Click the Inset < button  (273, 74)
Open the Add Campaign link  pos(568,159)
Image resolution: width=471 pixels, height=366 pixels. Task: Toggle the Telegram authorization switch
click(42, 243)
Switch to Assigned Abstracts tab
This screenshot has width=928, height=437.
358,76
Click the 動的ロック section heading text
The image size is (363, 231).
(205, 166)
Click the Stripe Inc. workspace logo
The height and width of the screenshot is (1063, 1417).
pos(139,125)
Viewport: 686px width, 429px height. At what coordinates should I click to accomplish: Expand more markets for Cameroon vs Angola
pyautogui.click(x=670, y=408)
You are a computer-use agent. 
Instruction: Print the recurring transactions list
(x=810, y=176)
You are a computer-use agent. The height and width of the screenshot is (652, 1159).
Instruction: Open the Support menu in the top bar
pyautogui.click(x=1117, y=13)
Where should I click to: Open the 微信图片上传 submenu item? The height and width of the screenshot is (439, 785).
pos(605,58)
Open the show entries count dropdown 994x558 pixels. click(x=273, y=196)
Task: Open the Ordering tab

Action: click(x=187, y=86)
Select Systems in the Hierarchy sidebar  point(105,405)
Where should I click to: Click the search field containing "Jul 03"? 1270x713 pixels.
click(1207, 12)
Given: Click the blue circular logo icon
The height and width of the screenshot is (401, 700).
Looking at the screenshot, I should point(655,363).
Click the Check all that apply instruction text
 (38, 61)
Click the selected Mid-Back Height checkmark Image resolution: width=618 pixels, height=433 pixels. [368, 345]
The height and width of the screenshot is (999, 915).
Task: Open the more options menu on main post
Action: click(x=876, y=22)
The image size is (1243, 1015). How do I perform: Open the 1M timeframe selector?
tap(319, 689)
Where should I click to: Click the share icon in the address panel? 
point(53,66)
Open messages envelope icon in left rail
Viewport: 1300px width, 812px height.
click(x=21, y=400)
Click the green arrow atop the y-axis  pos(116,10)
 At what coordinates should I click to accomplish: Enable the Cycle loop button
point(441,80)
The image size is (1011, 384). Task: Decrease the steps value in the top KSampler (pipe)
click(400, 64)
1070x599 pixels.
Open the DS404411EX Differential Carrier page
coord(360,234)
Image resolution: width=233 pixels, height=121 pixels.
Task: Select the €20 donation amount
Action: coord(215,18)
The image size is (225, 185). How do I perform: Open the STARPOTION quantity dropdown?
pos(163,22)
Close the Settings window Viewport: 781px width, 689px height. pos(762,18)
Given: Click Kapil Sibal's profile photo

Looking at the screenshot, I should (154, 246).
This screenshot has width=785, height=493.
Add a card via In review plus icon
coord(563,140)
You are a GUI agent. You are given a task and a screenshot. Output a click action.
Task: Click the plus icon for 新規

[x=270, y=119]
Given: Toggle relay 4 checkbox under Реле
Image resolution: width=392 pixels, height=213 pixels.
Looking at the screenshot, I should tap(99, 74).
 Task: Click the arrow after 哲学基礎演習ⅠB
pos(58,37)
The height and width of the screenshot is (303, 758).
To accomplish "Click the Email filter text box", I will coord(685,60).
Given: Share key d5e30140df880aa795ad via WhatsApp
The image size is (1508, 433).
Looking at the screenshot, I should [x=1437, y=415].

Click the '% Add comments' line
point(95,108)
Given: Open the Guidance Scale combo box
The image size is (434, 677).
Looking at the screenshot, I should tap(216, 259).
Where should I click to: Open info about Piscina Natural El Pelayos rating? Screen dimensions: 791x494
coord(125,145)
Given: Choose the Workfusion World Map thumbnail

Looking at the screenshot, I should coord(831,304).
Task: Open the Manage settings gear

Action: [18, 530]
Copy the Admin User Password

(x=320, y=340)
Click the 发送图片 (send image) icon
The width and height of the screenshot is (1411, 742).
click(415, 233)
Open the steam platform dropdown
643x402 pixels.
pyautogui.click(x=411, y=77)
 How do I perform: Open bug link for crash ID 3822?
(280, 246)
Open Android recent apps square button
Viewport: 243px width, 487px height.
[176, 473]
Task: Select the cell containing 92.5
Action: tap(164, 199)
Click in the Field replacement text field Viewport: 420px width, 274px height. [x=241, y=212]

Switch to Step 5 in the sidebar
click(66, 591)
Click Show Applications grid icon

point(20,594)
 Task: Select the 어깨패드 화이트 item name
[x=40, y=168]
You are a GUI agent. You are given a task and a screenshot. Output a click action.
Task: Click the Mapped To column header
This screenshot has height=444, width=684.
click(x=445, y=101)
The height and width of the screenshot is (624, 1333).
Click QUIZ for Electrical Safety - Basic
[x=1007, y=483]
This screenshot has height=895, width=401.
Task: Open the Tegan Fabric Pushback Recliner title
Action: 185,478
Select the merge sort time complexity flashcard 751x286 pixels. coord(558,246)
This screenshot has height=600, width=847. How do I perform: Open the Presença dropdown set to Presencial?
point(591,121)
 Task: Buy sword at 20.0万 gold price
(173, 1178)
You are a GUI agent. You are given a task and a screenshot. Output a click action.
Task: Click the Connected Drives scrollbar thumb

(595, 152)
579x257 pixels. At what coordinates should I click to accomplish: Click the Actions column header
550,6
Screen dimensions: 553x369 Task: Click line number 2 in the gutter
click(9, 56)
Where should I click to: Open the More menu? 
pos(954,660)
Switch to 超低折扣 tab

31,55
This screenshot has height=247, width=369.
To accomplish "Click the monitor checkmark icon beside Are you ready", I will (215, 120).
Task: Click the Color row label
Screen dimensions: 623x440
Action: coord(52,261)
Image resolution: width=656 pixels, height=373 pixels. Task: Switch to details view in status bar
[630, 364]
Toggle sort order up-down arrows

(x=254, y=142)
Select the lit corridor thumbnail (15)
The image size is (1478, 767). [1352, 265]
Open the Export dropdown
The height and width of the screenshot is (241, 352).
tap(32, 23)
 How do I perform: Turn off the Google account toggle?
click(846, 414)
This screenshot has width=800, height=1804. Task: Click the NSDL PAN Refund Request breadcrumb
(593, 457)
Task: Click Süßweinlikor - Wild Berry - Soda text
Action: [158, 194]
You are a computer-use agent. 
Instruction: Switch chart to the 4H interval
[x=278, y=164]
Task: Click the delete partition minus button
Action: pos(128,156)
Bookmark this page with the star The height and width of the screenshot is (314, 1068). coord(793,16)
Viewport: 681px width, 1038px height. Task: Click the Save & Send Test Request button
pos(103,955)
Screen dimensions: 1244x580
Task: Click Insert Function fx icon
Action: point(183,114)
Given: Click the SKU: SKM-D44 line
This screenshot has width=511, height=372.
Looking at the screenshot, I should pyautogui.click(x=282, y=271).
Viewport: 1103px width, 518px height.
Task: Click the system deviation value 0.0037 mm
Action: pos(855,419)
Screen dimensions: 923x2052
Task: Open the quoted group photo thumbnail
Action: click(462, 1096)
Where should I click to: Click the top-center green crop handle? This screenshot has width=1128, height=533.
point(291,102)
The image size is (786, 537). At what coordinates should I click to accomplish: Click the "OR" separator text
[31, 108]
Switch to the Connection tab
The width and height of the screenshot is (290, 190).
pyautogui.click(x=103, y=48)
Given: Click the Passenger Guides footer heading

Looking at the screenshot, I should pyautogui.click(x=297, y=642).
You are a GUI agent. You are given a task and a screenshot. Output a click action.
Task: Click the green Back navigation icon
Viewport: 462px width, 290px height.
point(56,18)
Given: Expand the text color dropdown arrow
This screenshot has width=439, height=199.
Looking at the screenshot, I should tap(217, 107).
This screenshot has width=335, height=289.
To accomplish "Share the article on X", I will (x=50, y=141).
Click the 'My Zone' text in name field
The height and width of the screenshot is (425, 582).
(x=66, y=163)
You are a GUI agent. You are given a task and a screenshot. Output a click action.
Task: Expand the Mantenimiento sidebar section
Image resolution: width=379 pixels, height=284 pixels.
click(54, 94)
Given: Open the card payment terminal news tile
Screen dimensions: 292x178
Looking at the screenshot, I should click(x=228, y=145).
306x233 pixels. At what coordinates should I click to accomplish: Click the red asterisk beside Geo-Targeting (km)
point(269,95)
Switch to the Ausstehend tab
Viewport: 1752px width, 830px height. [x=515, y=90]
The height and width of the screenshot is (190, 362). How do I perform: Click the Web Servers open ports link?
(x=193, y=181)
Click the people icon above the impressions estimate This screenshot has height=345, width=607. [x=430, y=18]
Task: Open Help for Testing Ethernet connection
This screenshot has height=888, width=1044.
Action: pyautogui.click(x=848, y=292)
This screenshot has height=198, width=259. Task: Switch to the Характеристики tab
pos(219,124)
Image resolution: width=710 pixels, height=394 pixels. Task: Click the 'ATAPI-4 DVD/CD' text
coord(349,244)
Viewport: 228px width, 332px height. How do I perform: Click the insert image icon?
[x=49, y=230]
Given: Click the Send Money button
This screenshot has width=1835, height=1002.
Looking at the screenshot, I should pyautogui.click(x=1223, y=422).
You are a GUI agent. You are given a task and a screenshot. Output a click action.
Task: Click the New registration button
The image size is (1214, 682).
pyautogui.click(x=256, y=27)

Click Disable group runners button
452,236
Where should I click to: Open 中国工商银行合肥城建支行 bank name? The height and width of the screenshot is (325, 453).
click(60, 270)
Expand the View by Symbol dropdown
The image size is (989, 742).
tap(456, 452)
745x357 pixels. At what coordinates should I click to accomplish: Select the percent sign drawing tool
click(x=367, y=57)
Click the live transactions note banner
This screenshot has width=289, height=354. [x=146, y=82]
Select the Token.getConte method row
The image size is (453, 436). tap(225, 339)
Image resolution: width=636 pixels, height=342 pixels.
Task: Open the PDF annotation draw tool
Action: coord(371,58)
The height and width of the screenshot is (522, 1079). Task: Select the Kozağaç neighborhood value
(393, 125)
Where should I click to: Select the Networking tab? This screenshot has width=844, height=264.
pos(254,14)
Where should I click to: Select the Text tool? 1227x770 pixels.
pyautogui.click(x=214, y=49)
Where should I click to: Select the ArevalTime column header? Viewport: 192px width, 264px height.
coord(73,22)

Work instructions: Starting with the line that contains "Where should I click to: Select the Networking", return each line through the last one of the data above, exactly as written and nothing more.

Answer space:
Where should I click to: Select the Networking tab? This screenshot has width=844, height=264.
pos(254,14)
Where should I click to: Select the Text tool? 1227x770 pixels.
pyautogui.click(x=214, y=49)
Where should I click to: Select the ArevalTime column header? Viewport: 192px width, 264px height.
coord(73,22)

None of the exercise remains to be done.